III-V/Si

The use of III–V semiconductors, thanks to their physical properties, is particularly well-suited for the development of optical emitters and sensors operating in the infrared domain. We focus in particular on (Al, In, Ga)(As, P, Sb) alloys. To build a photonic integrated circuit (PIC), it is necessary to integrate different functions on a Si CMOS platform, including both the light source and the photodetector. Two approaches are possible: bonding or direct growth of III–V materials on silicon. Bonding is currently the most common technique and is used in foundries to integrate on-chip lasers (Intel or Luxtera). The GaAs or InP substrate serves only as a support and is then removed, which is problematic given the criticality of Ga and In elements. Monolithic integration, also called direct growth on silicon, is a technique under active development. Direct heteroepitaxy of III–V materials on silicon generates structural defects that degrade device performance. We have shown that it is possible to mitigate defects associated with thermal expansion coefficient and polarity mismatches. Nevertheless, the lattice parameter mismatch between Si and GaAs and its alloys inevitably leads to the formation of dislocations that propagate into the layers and active regions.

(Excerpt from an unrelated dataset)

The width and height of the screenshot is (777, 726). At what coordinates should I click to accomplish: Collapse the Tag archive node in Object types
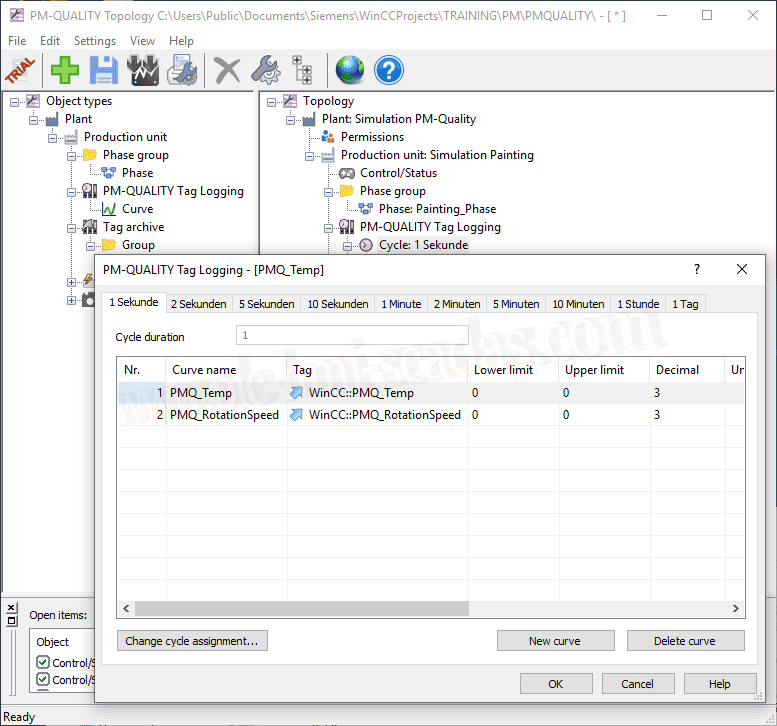72,228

We are also working on a breakthrough technology to integrate high-frequency III–V transistors within a 200/300 mm silicon manufacturing environment, addressing the requirements of future 6G wireless systems. This involves developing, ex nihilo, a process flow compatible with silicon’s industrial constraints, enabling the cohabitation of III–V and Si worlds on the same substrate. LTM is at the heart of this innovation, with the development of double heterojunction bipolar transistors (DHBTs) based on InP/GaAsSb junctions—an original and promising alternative to conventional architectures—which will ultimately be implemented on 200 mm InPoSi (InP-on-Si) substrates.